Women who survived cancer in childhood or adolescence or women whose male partner is a childhood cancer survivor do not appear to have an increased risk of major complications during pregnancy, having babies with birth defects or infant deaths, according to two reports in the October issue of Archives of Pediatrics & Adolescent Medicine, one of the JAMA/Archives journals. However, increased rates of preterm births and low birth weight — especially among those with certain cancers or who received certain treatments — indicate that these pregnancies and infants should be closely monitored.
Chemotherapy, radiation treatment and surgery for cancer may affect the future reproduction of patients with childhood cancers, according to background information in the articles. As the number of young cancer survivors increases, identifying possible adverse outcomes among their offspring is a growing concern.
In one article, Beth A. Mueller, Dr.P.H., of Fred Hutchinson Cancer Research Center and the University of Washington, Seattle, and colleagues used cancer registries to identify women who were diagnosed with cancer from 1973 through 2000, when they were younger than 20 years. They then used linked birth records to find 1,898 infants born to these women after their cancer diagnoses. These births were compared with 14,278 among women of the same age and race who had babies the same year, but had not had cancer.
Infants born to childhood cancer survivors were not at increased risk of birth defects or of death, but did have a 54 percent increased risk of being born preterm and a 31 percent increased risk of weighing less than 2,500 grams. However, these infants were not at increased risk of being small for gestational age, suggesting that size differences were not severe enough to meet criteria for this designation.
The researchers also analyzed infant outcomes by the type of cancer and treatments the mother had. “Risk of preterm delivery was greatest after leukemia but also was associated with lymphoma, bone tumors, soft-tissue sarcomas and an abdominal primary cancer site. Among treatment exposures, chemotherapy was associated with a two-fold increased risk of preterm delivery, but relative risks were significantly increased for most other modalities as well,” they write.
Diabetes, preeclampsia and anemia occurred at similar rates in all the women. However, when groups were stratified by diagnostic and treatment characteristics, bone cancer survivors had an increased risk of diabetes, anemia was increased among those with brain tumors and cancer survivors treated with chemotherapy and a borderline higher risk for preeclampsia was observed among women who were treated with a combination of chemotherapy, surgery and radiation.

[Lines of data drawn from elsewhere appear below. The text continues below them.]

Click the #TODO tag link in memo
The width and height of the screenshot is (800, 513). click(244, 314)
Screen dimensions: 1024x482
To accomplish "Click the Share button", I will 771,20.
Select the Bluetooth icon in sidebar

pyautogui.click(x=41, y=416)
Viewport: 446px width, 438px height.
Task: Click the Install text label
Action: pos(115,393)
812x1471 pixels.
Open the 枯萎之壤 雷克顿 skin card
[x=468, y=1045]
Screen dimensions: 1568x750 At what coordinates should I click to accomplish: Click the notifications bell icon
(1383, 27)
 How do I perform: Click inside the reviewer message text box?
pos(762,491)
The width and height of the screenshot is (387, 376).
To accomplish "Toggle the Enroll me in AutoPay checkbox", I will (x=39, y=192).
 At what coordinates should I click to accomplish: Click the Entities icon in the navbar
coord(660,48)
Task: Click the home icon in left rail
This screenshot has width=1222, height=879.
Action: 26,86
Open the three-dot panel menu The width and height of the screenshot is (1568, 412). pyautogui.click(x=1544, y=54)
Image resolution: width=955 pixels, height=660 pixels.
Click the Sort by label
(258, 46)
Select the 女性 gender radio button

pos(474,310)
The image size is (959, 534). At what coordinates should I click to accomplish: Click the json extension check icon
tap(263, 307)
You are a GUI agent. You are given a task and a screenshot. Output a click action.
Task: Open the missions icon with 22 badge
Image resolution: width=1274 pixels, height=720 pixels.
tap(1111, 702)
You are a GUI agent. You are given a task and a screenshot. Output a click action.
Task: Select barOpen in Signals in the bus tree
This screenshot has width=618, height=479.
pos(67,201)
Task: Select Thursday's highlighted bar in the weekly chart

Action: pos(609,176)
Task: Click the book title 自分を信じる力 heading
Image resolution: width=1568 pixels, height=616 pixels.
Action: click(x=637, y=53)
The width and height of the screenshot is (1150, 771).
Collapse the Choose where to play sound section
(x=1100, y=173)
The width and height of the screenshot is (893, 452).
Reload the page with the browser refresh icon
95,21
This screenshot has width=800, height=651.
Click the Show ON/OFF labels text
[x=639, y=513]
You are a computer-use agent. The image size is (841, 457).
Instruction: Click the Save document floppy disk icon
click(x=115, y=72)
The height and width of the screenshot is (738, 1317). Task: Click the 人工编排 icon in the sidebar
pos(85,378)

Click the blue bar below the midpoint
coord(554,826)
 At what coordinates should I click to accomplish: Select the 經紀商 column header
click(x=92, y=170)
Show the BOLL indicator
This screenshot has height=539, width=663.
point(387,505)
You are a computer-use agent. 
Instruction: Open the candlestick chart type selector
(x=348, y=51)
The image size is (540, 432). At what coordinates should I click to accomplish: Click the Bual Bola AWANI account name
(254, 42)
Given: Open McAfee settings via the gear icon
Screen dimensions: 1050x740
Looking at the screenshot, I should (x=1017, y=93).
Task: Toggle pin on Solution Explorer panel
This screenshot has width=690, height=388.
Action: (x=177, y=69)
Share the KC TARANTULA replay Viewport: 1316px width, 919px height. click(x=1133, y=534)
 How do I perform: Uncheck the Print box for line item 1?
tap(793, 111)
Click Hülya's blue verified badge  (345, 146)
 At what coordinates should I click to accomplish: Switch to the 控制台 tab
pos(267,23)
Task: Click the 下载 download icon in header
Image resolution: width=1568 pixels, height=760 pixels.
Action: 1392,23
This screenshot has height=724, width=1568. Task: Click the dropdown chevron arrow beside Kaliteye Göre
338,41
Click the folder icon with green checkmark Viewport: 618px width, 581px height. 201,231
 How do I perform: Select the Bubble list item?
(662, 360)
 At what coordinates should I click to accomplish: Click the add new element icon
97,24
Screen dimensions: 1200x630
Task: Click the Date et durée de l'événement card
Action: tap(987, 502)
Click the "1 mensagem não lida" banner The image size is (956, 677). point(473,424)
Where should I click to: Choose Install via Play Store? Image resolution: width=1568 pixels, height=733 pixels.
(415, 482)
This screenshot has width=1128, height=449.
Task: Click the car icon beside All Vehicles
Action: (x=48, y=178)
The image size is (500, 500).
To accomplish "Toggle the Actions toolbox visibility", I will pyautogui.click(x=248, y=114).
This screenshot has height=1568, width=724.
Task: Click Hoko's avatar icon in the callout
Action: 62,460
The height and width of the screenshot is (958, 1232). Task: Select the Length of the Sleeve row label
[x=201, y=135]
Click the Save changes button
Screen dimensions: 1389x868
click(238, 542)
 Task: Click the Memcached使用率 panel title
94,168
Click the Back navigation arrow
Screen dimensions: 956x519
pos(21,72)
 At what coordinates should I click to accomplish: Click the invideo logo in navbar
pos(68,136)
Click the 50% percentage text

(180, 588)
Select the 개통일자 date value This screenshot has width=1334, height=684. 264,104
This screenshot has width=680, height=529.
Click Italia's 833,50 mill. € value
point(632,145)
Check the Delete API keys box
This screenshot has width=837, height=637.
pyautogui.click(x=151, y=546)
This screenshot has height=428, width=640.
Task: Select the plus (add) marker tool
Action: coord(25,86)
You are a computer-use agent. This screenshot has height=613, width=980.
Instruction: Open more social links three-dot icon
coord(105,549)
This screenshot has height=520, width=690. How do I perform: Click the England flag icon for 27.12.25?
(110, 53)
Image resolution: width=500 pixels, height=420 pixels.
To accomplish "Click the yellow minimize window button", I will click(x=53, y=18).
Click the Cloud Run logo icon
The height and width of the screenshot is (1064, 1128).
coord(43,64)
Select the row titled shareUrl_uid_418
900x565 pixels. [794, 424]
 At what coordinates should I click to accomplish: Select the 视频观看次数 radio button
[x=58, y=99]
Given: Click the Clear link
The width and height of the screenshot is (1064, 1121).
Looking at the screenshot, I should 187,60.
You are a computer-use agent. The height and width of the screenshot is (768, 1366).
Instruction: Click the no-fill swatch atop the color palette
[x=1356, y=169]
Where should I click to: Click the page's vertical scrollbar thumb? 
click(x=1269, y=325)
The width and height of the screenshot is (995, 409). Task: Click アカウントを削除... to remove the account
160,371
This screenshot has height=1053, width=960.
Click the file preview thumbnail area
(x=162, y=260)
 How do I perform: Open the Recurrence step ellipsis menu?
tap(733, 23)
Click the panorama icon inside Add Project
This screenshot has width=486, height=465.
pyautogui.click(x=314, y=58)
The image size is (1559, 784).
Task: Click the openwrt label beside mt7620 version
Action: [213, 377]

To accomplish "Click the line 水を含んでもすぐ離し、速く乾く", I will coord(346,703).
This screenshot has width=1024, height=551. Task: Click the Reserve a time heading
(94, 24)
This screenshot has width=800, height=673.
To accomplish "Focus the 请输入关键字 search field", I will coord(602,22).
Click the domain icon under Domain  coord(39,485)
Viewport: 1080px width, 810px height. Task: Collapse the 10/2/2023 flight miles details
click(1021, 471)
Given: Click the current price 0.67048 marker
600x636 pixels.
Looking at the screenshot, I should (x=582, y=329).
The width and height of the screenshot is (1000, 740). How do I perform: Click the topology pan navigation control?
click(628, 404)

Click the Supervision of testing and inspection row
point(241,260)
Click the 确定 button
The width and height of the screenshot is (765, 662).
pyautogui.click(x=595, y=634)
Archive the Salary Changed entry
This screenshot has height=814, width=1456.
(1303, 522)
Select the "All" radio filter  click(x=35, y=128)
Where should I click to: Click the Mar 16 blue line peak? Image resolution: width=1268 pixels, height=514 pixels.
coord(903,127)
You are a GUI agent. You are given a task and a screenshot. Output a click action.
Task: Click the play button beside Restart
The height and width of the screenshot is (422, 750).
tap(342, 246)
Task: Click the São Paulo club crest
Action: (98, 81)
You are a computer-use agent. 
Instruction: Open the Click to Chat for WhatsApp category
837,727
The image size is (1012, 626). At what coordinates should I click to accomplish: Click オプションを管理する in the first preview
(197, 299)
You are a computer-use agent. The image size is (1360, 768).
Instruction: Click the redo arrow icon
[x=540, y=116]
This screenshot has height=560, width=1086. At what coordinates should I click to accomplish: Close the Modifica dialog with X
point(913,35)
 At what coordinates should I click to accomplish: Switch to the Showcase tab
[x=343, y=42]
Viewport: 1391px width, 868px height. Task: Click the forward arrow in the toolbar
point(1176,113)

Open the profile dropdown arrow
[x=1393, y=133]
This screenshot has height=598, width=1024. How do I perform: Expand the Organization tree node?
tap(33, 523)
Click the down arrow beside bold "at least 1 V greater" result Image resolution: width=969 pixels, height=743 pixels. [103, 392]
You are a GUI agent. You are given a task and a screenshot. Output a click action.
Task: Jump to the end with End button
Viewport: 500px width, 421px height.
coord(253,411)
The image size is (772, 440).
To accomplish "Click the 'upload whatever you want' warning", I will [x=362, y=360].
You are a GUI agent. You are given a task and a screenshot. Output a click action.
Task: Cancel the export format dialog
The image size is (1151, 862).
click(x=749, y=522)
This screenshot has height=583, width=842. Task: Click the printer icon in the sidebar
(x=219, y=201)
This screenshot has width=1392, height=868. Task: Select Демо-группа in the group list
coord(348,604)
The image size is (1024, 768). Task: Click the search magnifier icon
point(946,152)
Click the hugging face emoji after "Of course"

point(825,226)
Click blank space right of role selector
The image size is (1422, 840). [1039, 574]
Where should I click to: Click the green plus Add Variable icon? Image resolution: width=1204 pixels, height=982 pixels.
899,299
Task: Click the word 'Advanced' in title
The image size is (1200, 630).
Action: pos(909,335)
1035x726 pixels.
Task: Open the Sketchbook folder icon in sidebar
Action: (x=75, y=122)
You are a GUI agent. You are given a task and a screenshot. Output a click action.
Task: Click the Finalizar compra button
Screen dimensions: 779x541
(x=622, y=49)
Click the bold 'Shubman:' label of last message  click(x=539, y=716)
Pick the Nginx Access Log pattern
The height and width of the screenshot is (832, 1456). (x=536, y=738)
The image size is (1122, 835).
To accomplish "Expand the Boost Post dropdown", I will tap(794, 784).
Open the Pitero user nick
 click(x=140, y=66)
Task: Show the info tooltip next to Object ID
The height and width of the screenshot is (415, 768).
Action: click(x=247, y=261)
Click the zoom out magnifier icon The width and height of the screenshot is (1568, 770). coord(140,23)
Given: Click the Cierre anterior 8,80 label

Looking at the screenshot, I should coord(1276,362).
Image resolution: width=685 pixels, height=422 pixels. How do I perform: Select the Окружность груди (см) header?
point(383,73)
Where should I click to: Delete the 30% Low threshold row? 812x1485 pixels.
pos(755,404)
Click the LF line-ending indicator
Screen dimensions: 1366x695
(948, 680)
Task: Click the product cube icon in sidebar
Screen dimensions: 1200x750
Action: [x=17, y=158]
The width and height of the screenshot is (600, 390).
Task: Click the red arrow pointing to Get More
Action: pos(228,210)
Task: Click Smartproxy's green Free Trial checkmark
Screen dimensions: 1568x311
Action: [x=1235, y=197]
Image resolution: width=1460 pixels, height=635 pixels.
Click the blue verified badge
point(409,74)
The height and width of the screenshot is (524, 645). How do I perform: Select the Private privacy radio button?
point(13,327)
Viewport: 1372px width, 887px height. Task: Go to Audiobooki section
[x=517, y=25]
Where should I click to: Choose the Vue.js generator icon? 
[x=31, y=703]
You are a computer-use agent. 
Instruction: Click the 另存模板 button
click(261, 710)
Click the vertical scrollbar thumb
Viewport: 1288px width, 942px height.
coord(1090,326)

“Children and adolescents with cancer can be reassured that we did not find an increased risk of malformations or infant death among their first subsequent offspring,” the authors conclude. “The increased occurrence of low birth weight and preterm delivery among childhood cancer survivors and of preterm delivery among young genital tract carcinoma survivors that we and others have observed may indicate relatively less severe potential problems among offspring. However, these outcomes can still greatly affect families, are associated with significantly increased costs and indicate a need for close monitoring of pregnancies among childhood and adolescent cancer survivors.”
In another report published in the same issue, Eric J. Chow, M.D., M.P.H., also of Fred Hutchinson Cancer Research Center, Seattle, and the same group of colleagues used similar records to identify 470 offspring of men diagnosed with childhood cancers between 1973 and 2000. A total of 4,150 comparison fathers who were the same age and race/ethnicity and had babies born the same year, but had not been diagnosed with cancer, also were studied.
Compared with infants born to men who were not cancer survivors, offspring of men with cancer had a “borderline risk” of weighing less than 2,500 grams at birth, especially if the father’s cancer was diagnosed at a younger age or was treated with chemotherapy. “However, they were not at risk of being born prematurely, being small for gestational age, having malformations or having an altered male to female ratio,” the authors write.
“Overall, female partners of male survivors were not more likely to have maternal complications recorded on birth records vs. the comparison group,” they continue. However, a higher risk of preeclampsia was associated with some cancers, especially brain tumors.
“Most pregnancies resulting in live births among partners of male childhood cancer survivors were not at significantly greater risk of complications vs. comparison subjects,” the authors conclude. “However, our findings of increased low birth weight and preeclampsia associated with some diagnostic groups raises the possibility that prior cancer therapy may affect male germ cells [cells that will become sperm] with effects on female partners and progeny of male survivors.”
(Arch Pediatr Adolesc Med. 2009;163[10]:879-886, 887-894. Available pre-embargo to the media at www.jamamedia.org.)
Editor’s Note: Please see the articles for additional information, including other authors, author contributions and affiliations, financial disclosures, funding and support, etc.